On Thursday 23rd January I caught a rickety old coach from Kampot to Phnom Penh at 7.00am, for the first part of the journey to Pursat. Arriving in Phnom Penh on time (at 10.30), there was some confusion about my ticket. It finally transpired that I had been given a travel coupon in Kampot that needed to be changed for a ticket, but this was only made clear after four visits to two different booking offices, the last of which occurred at bus departure time (11.30). During the hour long wait for the bus to leave, I met Elaine and David who were also on the way to Pursat; they are an English couple who try and travel for three months per year.
After leaving Phnom Penh on time in another fairly battered coach, it was quite a slow journey to the north. We had one stop for refreshments and then we were fairly unceremoniously (but in a friendly way) booted off at Pursat. Disembarking together, I accompanied Elaine and David to their hotel in the hope that there might be room for me, and there was; $7 per night with hot water!

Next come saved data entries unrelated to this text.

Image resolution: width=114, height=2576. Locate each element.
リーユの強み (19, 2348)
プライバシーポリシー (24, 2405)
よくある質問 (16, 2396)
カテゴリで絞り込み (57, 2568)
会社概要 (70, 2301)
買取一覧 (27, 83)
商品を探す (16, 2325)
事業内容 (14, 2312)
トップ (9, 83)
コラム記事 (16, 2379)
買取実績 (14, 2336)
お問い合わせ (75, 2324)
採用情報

The shower wasn’t brilliant, but it was the first hot shower since Saigon.
After freshening up we all went for a stroll around Pursat, which is just a simple Cambodian town with no real tourist attractions. The reason we stopped here was to visit the floating village of Kompong Luong, which I about 35km south of Pursat. After a stroll around the vibrant market and the temple, we stopped off for some food at a local eatery. We weren’t exactly sure what we were eating as our Khmer is non-existent but it was quite tasty, especially when accompanied by a couple of cans of Cambodian lager.
The following day we found a tuk-tuk driver who, after hard haggling by Elaine (she’s great at that), agreed to take us to the village and back for $15. The trip along the main highway was fun as there is not a great deal of traffic, However, what private cars there are all appear to be new, large pick-ups, which seems somewhat incongruous in such a poor country.
Once at the village, you are obliged to take the official tour boats, which have fixed prices for one and two hours. After a little while, we stopped at the floating restaurant and had a bite to eat. While we were there, I chatted to a French family (mum, dad, and two boys (5 & &) on a year long round the world trip) who were staying at the restaurant on a “homestay”; that sounds like a great idea, which I must consider seriously. At the end of the tour the boat driver tried to fleece us for extra money as we had gone over the hour but Elaine was having none of it…good girl.
Once back in Pursat we wandered off to see the other sights, but that didn’t take too long; the only “sights” to mention were the river island shaped and painted like a ship, a wrecked Khmer Rouge dam, another temple and the bamboo train. Once the “tourist” bits were done I decided that I would head back to the floating village, Kompong Luong, and stay there for a day or two. However, finding a sensible ticket price was a challenge; most of the bus ticket offices wanted to charge $5 for the 35km journey when $5 will take you all the way to Phnom Penh! Finally, I found a little kiosk that sold me a ticket for 7,000 Riel ($1.50), although I wasn’t sure that the lady understood; I am hoping that I have booked a bus from Pursat to Krakor (the closest town on the main road) at midday, but only time will tell!